Pour ma part, si je peux, je transporte ce que j'achète dans mes mains ou dans mon sac à dos. Sinon, depuis quelques jours, j'ai mon propre sac réutilisable. Mon père me l'a fait et il est si léger qu'il entre dans ma poche de derrière, sans pourtant être minuscule. Résultat, je l'ai toujours en cas de besoin. Si tout va bien, je n'utiliserai plus jamais de sac de plastique. J'ai aussi convaincu mon père d'acheter des sacs de tissu pour l'épicerie.
Arrêter d'utiliser les sacs de plastique est un tout petit geste environnemental parmi tant d'autres, mais il est si facile à poser que vous seriez égoïste de rester collés à vos vieilles habitudes.
Faites donc ce choix, optez pour un avenir plus vert!
Je vous invite aussi à signer cette pétition qui demande au gouvernement du Québec d'imposer une taxe sur les sacs de plastique : Pétition. Loin d'être une interdiction complète, c'est mieux que rien du tout.
jeudi 14 février 2008
La folie des mémos verts
Ça y est, la folie des mémos verts est de retour. Les étudiants du Cégep de Sherbrooke savent très bien de quoi je parle : le Cégep, comme à chaque début de session, s'est empressé de nous inonder (littéralement) de leurs "Rappels d'annulation de cours". Une demi-page verte imprimée recto-verso sur chaque pupitre de tous les locaux. Ça fait quoi... minimum 6000 feuilles gaspillées? Franchement, on en entend déjà parler de tous bords tous côtés : il y a une note sur le portail internet du Cégep (Omnivox) que tout le monde consulte, les professeurs nous en parlent 2 semaines à l'avance et il y a des affiches aux entrées de chaque pavillon. C'est déjà difficile à manquer, ce n'est pas la grande mer verdâtre de papier qu'ils nous ont construite qui va changer quelque chose. Ils disent "voir la vie en vert" (slogan de leur soi-disant lutte pour l'environnement), mais, pour l'instant, tout ce qu'il y a de vert ce sont leurs satanés mémos.

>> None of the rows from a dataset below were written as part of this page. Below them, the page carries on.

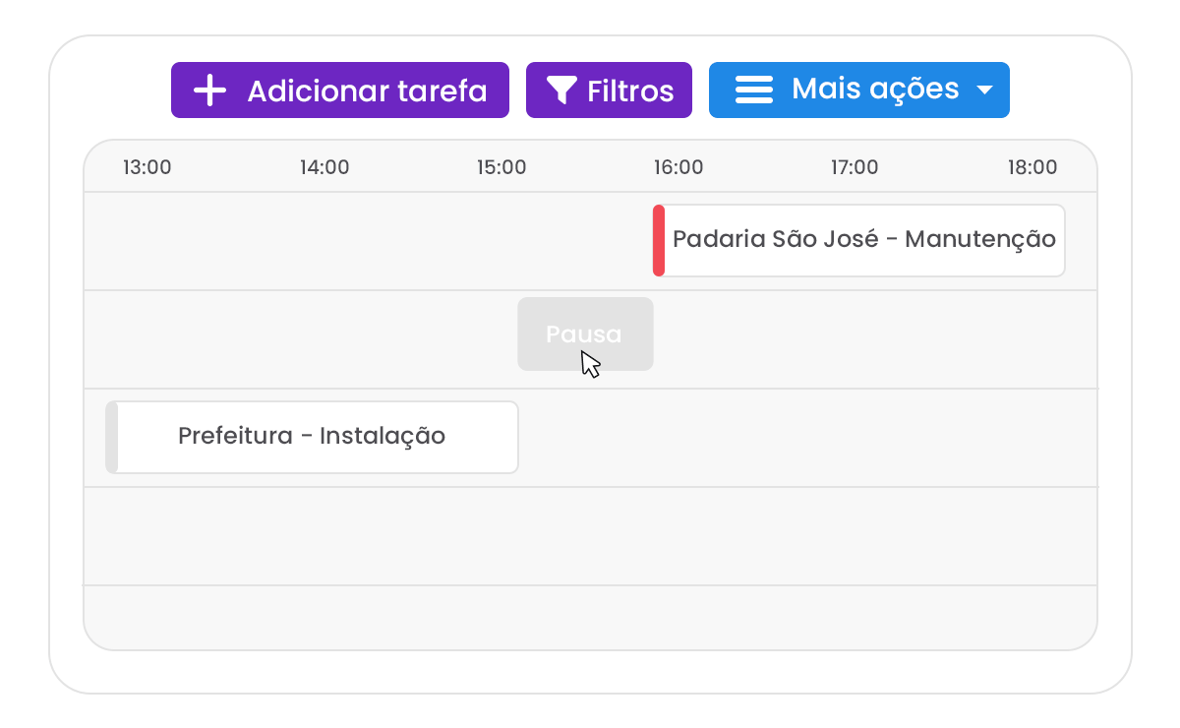
Task: Click the hamburger icon in Mais ações
Action: 754,91
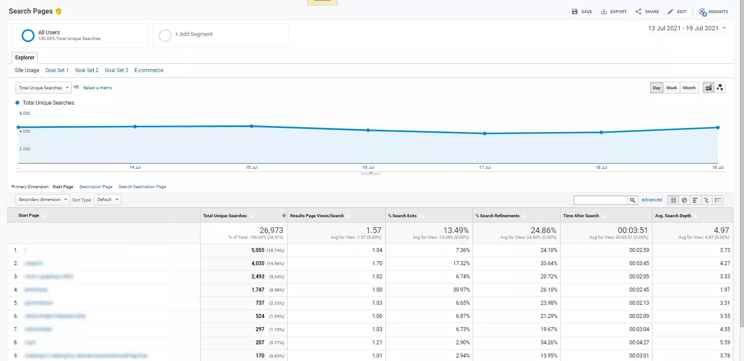
Task: Toggle chart grouping to Week
Action: pyautogui.click(x=671, y=88)
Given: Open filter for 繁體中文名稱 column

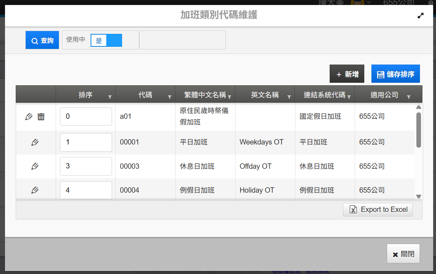Looking at the screenshot, I should point(229,97).
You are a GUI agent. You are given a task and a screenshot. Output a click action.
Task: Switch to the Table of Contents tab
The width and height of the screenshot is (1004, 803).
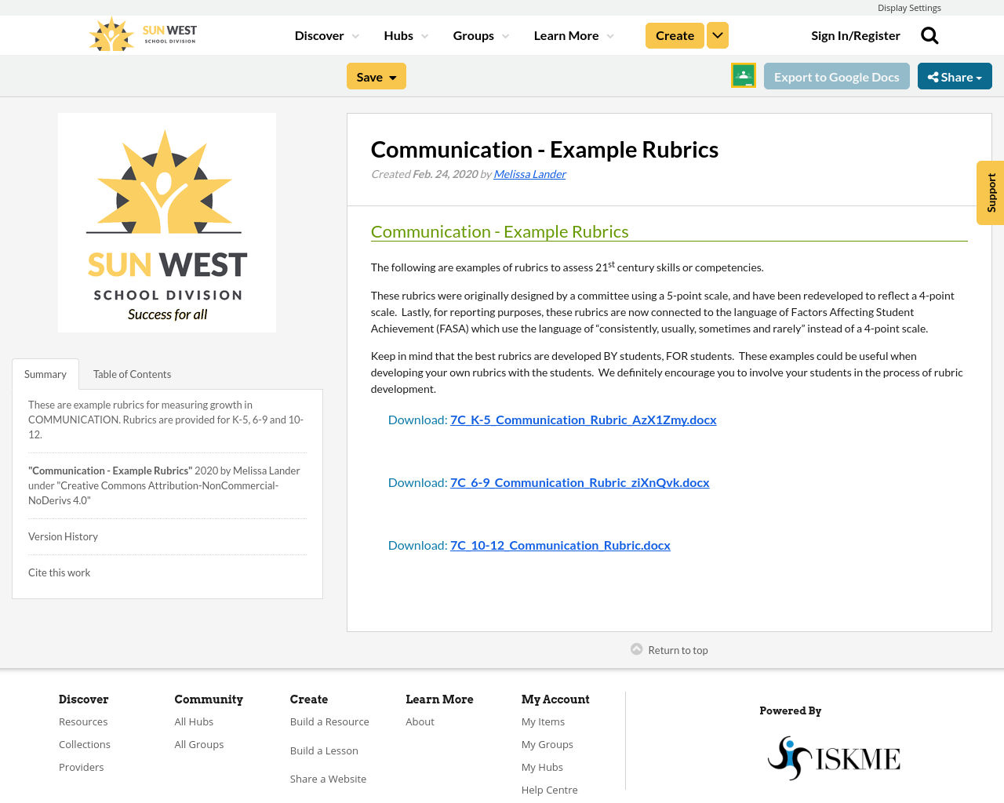pos(131,372)
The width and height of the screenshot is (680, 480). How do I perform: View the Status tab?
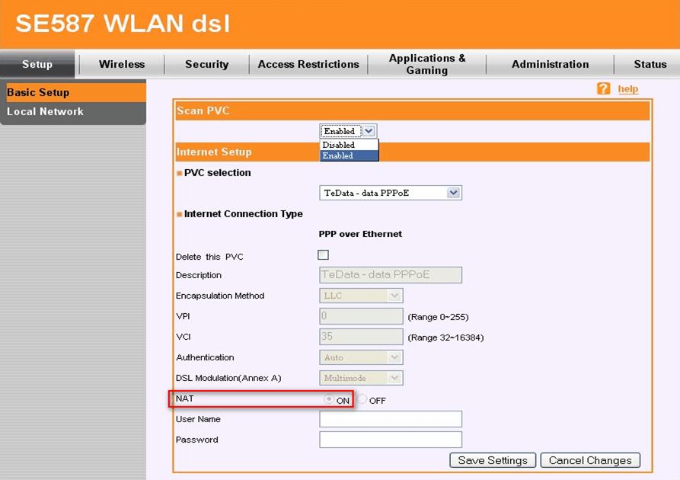coord(650,64)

La session passée, j'avais fait une plainte officielle. envirPuisque cela ne semble rien avoir changé, voici ce que je propose aujourd'hui :
Plan d'action pour faire cesser "la folie des mémos verts"
Amassez une trentaine de ces stupides rappels et faites s'en une pile à l'aide d'un trombone. Ajoutez-y une courte note du genre "Merci de ne plus gaspiller de papier" et faites signer cette note par une dizaine (ou plus) d'autres étudiants du Cégep. Allez porter ce paquet au secrétariat du pavillon 5 en leur disant de bien vouloir donner votre cadeau à qui de droit. Avec un peu de chance, après quelques réceptions du genre, une cloche sonnera dans la tête des responsables.
Cette après-midi, je suis allé déposer le premier paquet. Malgré son air de "Qu'est-ce que c'est que ça?", la secrétaire en place l'a accepté.
Je vous invite donc tous et toutes à participer à cette action.
Merci à tous ceux qui le feront.
jeudi 07 février 2008
L'imaginaire exclu de la littérature

J'aimerais vous inviter à lire un article que Bernard Werber, auteur de science-fiction français, a publié en novembre 2007 et que je viens tout juste de découvrir :
Plaidoyer pour une «autre littérature». Il y dénonce le fait que, en France, les romans et autres livres "imaginés" ne soient pas reconnus comme faisant partie de la "vraie" littérature, ignorés par les critiques, mais pourtant adorés par des millions de lecteurs. La situation est semblable au Québec : le quotidien, le réel, rarement le fictif et le rêve.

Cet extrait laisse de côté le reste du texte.